REQUIREMENT: Below are entries. Pull out all lines containing "Given".

::: RECORDS TO PROCESS

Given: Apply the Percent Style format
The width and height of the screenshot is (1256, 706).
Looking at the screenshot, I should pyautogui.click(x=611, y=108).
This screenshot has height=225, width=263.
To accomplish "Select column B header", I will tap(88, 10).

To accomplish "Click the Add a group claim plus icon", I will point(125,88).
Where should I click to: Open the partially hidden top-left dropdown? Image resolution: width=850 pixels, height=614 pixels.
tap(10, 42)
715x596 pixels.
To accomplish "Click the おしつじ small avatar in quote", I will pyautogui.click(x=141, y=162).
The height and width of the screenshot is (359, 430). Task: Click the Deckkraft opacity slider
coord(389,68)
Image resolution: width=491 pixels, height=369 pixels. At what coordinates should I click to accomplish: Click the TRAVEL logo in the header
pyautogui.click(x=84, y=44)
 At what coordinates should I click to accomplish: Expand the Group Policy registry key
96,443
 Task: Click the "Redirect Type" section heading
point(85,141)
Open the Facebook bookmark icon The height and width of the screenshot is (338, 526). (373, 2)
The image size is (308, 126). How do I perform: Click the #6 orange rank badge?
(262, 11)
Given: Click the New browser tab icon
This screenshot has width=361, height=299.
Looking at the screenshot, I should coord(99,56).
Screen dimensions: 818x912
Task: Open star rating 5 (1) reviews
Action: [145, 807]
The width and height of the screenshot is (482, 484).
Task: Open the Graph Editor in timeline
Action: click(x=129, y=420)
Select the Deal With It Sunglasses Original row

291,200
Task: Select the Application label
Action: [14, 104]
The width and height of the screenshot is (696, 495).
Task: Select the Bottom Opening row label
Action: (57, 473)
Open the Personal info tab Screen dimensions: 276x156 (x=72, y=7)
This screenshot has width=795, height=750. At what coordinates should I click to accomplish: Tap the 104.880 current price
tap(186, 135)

::::::

RESPONSE AREA:
Given: Apply the Percent Style format
Given: Click the New browser tab icon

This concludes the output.